◆ Your objective ◆
Repeat the records. Keep every word and mark exactly as it is.

[Opening Available records section]

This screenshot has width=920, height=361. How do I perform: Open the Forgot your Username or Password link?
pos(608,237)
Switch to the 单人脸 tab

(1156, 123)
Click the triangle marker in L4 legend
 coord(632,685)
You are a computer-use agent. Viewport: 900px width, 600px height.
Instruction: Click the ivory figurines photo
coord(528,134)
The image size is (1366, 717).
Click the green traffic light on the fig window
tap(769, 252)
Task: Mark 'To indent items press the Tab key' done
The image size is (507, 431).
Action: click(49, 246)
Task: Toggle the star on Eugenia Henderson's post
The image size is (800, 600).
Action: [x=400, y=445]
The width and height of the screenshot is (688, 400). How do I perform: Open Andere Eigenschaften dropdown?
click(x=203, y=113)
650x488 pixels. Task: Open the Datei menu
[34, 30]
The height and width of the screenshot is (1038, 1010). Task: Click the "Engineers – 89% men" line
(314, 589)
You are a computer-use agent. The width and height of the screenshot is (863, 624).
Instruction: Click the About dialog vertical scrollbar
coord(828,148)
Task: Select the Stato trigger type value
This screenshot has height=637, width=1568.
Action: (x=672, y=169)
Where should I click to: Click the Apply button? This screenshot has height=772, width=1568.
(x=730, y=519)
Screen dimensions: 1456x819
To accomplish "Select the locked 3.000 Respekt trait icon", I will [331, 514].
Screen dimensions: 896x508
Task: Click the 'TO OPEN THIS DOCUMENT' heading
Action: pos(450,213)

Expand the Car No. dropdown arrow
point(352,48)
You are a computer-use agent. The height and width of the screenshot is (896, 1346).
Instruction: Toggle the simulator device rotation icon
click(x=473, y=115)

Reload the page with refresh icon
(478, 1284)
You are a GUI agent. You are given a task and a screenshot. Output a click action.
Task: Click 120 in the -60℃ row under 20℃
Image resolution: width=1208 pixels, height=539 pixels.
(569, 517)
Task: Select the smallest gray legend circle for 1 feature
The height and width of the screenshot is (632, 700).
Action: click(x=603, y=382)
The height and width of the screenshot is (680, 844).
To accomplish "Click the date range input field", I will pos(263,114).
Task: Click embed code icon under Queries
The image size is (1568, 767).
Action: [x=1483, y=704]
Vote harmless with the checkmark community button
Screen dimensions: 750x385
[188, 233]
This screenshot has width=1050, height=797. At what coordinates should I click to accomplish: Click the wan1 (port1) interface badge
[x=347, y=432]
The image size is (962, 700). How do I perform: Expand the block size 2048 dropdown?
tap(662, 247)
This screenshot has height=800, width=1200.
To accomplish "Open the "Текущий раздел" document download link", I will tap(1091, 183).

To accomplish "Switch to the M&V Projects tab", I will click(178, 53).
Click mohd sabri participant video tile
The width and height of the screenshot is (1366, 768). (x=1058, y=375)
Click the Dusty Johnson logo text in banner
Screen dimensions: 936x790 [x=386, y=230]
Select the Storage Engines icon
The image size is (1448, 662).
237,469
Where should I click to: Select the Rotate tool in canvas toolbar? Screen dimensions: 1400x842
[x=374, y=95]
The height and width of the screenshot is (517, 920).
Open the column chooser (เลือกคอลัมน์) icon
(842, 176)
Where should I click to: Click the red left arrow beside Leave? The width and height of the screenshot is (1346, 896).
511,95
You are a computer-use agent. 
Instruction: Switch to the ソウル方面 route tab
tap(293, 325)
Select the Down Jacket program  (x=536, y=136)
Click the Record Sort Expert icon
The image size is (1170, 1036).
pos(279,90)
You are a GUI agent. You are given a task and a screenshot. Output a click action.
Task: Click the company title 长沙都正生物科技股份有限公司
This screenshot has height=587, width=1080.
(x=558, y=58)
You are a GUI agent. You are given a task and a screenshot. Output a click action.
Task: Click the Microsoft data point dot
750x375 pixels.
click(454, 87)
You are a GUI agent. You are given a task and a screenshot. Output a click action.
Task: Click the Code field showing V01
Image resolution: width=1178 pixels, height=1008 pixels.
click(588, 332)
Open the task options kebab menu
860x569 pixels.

[Closing Available records section]

◆ Exercise answer ◆
This screenshot has width=920, height=361. How do I perform: Open the Forgot your Username or Password link?
pos(608,237)
Switch to the 单人脸 tab

(1156, 123)
Click the triangle marker in L4 legend
 coord(632,685)
You are a computer-use agent. Viewport: 900px width, 600px height.
Instruction: Click the ivory figurines photo
coord(528,134)
The image size is (1366, 717).
Click the green traffic light on the fig window
tap(769, 252)
Task: Mark 'To indent items press the Tab key' done
The image size is (507, 431).
Action: click(49, 246)
Task: Toggle the star on Eugenia Henderson's post
The image size is (800, 600).
Action: [x=400, y=445]
The width and height of the screenshot is (688, 400). How do I perform: Open Andere Eigenschaften dropdown?
click(x=203, y=113)
650x488 pixels. Task: Open the Datei menu
[34, 30]
The height and width of the screenshot is (1038, 1010). Task: Click the "Engineers – 89% men" line
(314, 589)
You are a computer-use agent. The width and height of the screenshot is (863, 624).
Instruction: Click the About dialog vertical scrollbar
coord(828,148)
Task: Select the Stato trigger type value
This screenshot has height=637, width=1568.
Action: (x=672, y=169)
Where should I click to: Click the Apply button? This screenshot has height=772, width=1568.
(x=730, y=519)
Screen dimensions: 1456x819
To accomplish "Select the locked 3.000 Respekt trait icon", I will [331, 514].
Screen dimensions: 896x508
Task: Click the 'TO OPEN THIS DOCUMENT' heading
Action: pos(450,213)

Expand the Car No. dropdown arrow
point(352,48)
You are a computer-use agent. The height and width of the screenshot is (896, 1346).
Instruction: Toggle the simulator device rotation icon
click(x=473, y=115)

Reload the page with refresh icon
(478, 1284)
You are a GUI agent. You are given a task and a screenshot. Output a click action.
Task: Click 120 in the -60℃ row under 20℃
Image resolution: width=1208 pixels, height=539 pixels.
(569, 517)
Task: Select the smallest gray legend circle for 1 feature
The height and width of the screenshot is (632, 700).
Action: click(x=603, y=382)
The height and width of the screenshot is (680, 844).
To accomplish "Click the date range input field", I will pos(263,114).
Task: Click embed code icon under Queries
The image size is (1568, 767).
Action: [x=1483, y=704]
Vote harmless with the checkmark community button
Screen dimensions: 750x385
[188, 233]
This screenshot has width=1050, height=797. At what coordinates should I click to accomplish: Click the wan1 (port1) interface badge
[x=347, y=432]
The image size is (962, 700). How do I perform: Expand the block size 2048 dropdown?
tap(662, 247)
This screenshot has height=800, width=1200.
To accomplish "Open the "Текущий раздел" document download link", I will tap(1091, 183).

To accomplish "Switch to the M&V Projects tab", I will click(178, 53).
Click mohd sabri participant video tile
The width and height of the screenshot is (1366, 768). (x=1058, y=375)
Click the Dusty Johnson logo text in banner
Screen dimensions: 936x790 [x=386, y=230]
Select the Storage Engines icon
The image size is (1448, 662).
237,469
Where should I click to: Select the Rotate tool in canvas toolbar? Screen dimensions: 1400x842
[x=374, y=95]
The height and width of the screenshot is (517, 920).
Open the column chooser (เลือกคอลัมน์) icon
(842, 176)
Where should I click to: Click the red left arrow beside Leave? The width and height of the screenshot is (1346, 896).
511,95
You are a computer-use agent. 
Instruction: Switch to the ソウル方面 route tab
tap(293, 325)
Select the Down Jacket program  (x=536, y=136)
Click the Record Sort Expert icon
The image size is (1170, 1036).
pos(279,90)
You are a GUI agent. You are given a task and a screenshot. Output a click action.
Task: Click the company title 长沙都正生物科技股份有限公司
This screenshot has height=587, width=1080.
(x=558, y=58)
You are a GUI agent. You are given a task and a screenshot. Output a click action.
Task: Click the Microsoft data point dot
750x375 pixels.
click(454, 87)
You are a GUI agent. You are given a task and a screenshot. Output a click action.
Task: Click the Code field showing V01
Image resolution: width=1178 pixels, height=1008 pixels.
click(588, 332)
Open the task options kebab menu
860x569 pixels.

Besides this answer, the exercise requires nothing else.